▶ **Stored items**
--- START ---
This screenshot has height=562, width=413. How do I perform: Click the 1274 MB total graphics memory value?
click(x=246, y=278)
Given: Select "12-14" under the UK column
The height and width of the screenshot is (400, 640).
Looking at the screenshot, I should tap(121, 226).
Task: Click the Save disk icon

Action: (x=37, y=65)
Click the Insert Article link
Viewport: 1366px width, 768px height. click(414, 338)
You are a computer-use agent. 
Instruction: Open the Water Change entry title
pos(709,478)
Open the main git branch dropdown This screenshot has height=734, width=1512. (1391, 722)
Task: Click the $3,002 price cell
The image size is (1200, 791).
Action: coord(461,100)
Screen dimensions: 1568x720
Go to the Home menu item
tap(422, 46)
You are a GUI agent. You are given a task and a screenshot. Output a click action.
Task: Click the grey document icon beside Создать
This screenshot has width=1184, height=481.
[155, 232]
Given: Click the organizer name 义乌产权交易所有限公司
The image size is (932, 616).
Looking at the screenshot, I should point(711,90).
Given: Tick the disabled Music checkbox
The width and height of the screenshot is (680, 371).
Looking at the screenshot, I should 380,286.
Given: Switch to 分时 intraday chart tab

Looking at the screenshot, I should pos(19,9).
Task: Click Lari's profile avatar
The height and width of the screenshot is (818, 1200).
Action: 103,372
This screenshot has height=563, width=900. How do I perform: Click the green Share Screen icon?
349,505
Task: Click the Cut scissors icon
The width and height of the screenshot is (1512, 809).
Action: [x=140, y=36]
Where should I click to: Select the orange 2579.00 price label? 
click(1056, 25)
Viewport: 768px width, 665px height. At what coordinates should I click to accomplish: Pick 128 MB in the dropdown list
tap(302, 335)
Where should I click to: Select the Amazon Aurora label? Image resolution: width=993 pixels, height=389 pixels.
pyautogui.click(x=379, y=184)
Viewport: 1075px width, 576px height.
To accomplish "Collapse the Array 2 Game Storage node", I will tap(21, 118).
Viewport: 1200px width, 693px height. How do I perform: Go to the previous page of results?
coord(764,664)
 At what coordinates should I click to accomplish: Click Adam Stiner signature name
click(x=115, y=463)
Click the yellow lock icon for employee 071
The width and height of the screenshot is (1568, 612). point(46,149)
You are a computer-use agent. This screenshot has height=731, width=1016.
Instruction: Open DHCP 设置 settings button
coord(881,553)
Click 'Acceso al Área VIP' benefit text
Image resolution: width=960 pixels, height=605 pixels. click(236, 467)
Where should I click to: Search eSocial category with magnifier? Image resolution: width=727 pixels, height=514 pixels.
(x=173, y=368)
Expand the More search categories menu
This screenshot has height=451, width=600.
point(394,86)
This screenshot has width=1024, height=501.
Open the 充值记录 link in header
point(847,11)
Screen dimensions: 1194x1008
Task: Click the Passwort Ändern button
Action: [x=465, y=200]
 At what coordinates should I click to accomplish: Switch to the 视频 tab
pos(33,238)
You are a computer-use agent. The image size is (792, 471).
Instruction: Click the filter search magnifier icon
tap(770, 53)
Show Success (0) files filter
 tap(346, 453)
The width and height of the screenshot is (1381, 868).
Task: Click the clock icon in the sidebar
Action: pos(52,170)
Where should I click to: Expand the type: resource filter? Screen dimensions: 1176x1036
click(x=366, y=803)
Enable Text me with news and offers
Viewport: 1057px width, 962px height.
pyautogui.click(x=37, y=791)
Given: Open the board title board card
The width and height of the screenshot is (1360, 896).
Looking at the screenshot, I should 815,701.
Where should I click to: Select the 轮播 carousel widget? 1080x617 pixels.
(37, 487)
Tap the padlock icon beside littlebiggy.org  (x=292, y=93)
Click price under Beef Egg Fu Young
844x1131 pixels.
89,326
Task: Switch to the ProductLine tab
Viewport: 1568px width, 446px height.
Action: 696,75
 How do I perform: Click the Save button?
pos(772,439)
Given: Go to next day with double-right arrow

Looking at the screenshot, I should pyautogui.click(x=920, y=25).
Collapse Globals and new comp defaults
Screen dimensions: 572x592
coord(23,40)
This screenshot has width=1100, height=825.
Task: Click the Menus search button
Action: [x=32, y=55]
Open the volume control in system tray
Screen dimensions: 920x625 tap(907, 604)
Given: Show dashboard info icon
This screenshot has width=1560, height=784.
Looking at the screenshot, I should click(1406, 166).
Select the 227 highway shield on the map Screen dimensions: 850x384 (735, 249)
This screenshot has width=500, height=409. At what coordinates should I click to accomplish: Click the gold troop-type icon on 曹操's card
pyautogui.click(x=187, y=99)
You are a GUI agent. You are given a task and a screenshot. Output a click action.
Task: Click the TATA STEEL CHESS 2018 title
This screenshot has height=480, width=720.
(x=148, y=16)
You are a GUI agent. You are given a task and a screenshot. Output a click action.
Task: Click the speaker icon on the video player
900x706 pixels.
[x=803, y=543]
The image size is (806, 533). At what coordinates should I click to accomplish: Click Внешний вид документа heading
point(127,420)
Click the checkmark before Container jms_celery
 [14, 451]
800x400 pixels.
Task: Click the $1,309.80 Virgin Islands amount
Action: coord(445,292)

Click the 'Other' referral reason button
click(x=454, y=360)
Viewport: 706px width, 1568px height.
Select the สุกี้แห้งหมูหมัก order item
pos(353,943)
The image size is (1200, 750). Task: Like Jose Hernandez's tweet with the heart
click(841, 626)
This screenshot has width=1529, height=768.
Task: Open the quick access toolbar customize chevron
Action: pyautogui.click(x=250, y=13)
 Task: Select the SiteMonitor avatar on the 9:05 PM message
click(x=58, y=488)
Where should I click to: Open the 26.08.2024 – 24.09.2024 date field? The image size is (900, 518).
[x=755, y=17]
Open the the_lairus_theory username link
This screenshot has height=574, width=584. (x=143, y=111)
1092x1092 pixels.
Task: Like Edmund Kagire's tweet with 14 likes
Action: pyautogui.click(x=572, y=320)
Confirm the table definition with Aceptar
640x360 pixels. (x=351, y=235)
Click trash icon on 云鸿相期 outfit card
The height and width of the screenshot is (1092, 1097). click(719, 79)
--- END ---
▶ **What is expected**
When you answer, repeat each entry exactly as it appears above.

▶ **Response to the exercise**
This screenshot has height=562, width=413. How do I perform: Click the 1274 MB total graphics memory value?
click(x=246, y=278)
Given: Select "12-14" under the UK column
The height and width of the screenshot is (400, 640).
Looking at the screenshot, I should tap(121, 226).
Task: Click the Save disk icon

Action: (x=37, y=65)
Click the Insert Article link
Viewport: 1366px width, 768px height. click(414, 338)
You are a computer-use agent. 
Instruction: Open the Water Change entry title
pos(709,478)
Open the main git branch dropdown This screenshot has height=734, width=1512. (1391, 722)
Task: Click the $3,002 price cell
The image size is (1200, 791).
Action: coord(461,100)
Screen dimensions: 1568x720
Go to the Home menu item
tap(422, 46)
You are a GUI agent. You are given a task and a screenshot. Output a click action.
Task: Click the grey document icon beside Создать
This screenshot has width=1184, height=481.
[155, 232]
Given: Click the organizer name 义乌产权交易所有限公司
The image size is (932, 616).
Looking at the screenshot, I should point(711,90).
Given: Tick the disabled Music checkbox
The width and height of the screenshot is (680, 371).
Looking at the screenshot, I should 380,286.
Given: Switch to 分时 intraday chart tab

Looking at the screenshot, I should pos(19,9).
Task: Click Lari's profile avatar
The height and width of the screenshot is (818, 1200).
Action: 103,372
This screenshot has height=563, width=900. How do I perform: Click the green Share Screen icon?
349,505
Task: Click the Cut scissors icon
The width and height of the screenshot is (1512, 809).
Action: [x=140, y=36]
Where should I click to: Select the orange 2579.00 price label? 
click(1056, 25)
Viewport: 768px width, 665px height. At what coordinates should I click to accomplish: Pick 128 MB in the dropdown list
tap(302, 335)
Where should I click to: Select the Amazon Aurora label? Image resolution: width=993 pixels, height=389 pixels.
pyautogui.click(x=379, y=184)
Viewport: 1075px width, 576px height.
To accomplish "Collapse the Array 2 Game Storage node", I will tap(21, 118).
Viewport: 1200px width, 693px height. How do I perform: Go to the previous page of results?
coord(764,664)
 At what coordinates should I click to accomplish: Click Adam Stiner signature name
click(x=115, y=463)
Click the yellow lock icon for employee 071
The width and height of the screenshot is (1568, 612). point(46,149)
You are a computer-use agent. This screenshot has height=731, width=1016.
Instruction: Open DHCP 设置 settings button
coord(881,553)
Click 'Acceso al Área VIP' benefit text
Image resolution: width=960 pixels, height=605 pixels. click(236, 467)
Where should I click to: Search eSocial category with magnifier? Image resolution: width=727 pixels, height=514 pixels.
(x=173, y=368)
Expand the More search categories menu
This screenshot has height=451, width=600.
point(394,86)
This screenshot has width=1024, height=501.
Open the 充值记录 link in header
point(847,11)
Screen dimensions: 1194x1008
Task: Click the Passwort Ändern button
Action: [x=465, y=200]
 At what coordinates should I click to accomplish: Switch to the 视频 tab
pos(33,238)
You are a computer-use agent. The image size is (792, 471).
Instruction: Click the filter search magnifier icon
tap(770, 53)
Show Success (0) files filter
 tap(346, 453)
The width and height of the screenshot is (1381, 868).
Task: Click the clock icon in the sidebar
Action: pos(52,170)
Where should I click to: Expand the type: resource filter? Screen dimensions: 1176x1036
click(x=366, y=803)
Enable Text me with news and offers
Viewport: 1057px width, 962px height.
pyautogui.click(x=37, y=791)
Given: Open the board title board card
The width and height of the screenshot is (1360, 896).
Looking at the screenshot, I should 815,701.
Where should I click to: Select the 轮播 carousel widget? 1080x617 pixels.
(37, 487)
Tap the padlock icon beside littlebiggy.org  (x=292, y=93)
Click price under Beef Egg Fu Young
844x1131 pixels.
89,326
Task: Switch to the ProductLine tab
Viewport: 1568px width, 446px height.
Action: 696,75
 How do I perform: Click the Save button?
pos(772,439)
Given: Go to next day with double-right arrow

Looking at the screenshot, I should pyautogui.click(x=920, y=25).
Collapse Globals and new comp defaults
Screen dimensions: 572x592
coord(23,40)
This screenshot has width=1100, height=825.
Task: Click the Menus search button
Action: [x=32, y=55]
Open the volume control in system tray
Screen dimensions: 920x625 tap(907, 604)
Given: Show dashboard info icon
This screenshot has width=1560, height=784.
Looking at the screenshot, I should click(1406, 166).
Select the 227 highway shield on the map Screen dimensions: 850x384 (735, 249)
This screenshot has width=500, height=409. At what coordinates should I click to accomplish: Click the gold troop-type icon on 曹操's card
pyautogui.click(x=187, y=99)
You are a GUI agent. You are given a task and a screenshot. Output a click action.
Task: Click the TATA STEEL CHESS 2018 title
This screenshot has height=480, width=720.
(x=148, y=16)
You are a GUI agent. You are given a task and a screenshot. Output a click action.
Task: Click the speaker icon on the video player
900x706 pixels.
[x=803, y=543]
The image size is (806, 533). At what coordinates should I click to accomplish: Click Внешний вид документа heading
point(127,420)
Click the checkmark before Container jms_celery
 [14, 451]
800x400 pixels.
Task: Click the $1,309.80 Virgin Islands amount
Action: coord(445,292)

Click the 'Other' referral reason button
click(x=454, y=360)
Viewport: 706px width, 1568px height.
Select the สุกี้แห้งหมูหมัก order item
pos(353,943)
The image size is (1200, 750). Task: Like Jose Hernandez's tweet with the heart
click(841, 626)
This screenshot has width=1529, height=768.
Task: Open the quick access toolbar customize chevron
Action: pyautogui.click(x=250, y=13)
 Task: Select the SiteMonitor avatar on the 9:05 PM message
click(x=58, y=488)
Where should I click to: Open the 26.08.2024 – 24.09.2024 date field? The image size is (900, 518).
[x=755, y=17]
Open the the_lairus_theory username link
This screenshot has height=574, width=584. (x=143, y=111)
1092x1092 pixels.
Task: Like Edmund Kagire's tweet with 14 likes
Action: pyautogui.click(x=572, y=320)
Confirm the table definition with Aceptar
640x360 pixels. (x=351, y=235)
Click trash icon on 云鸿相期 outfit card
The height and width of the screenshot is (1092, 1097). click(719, 79)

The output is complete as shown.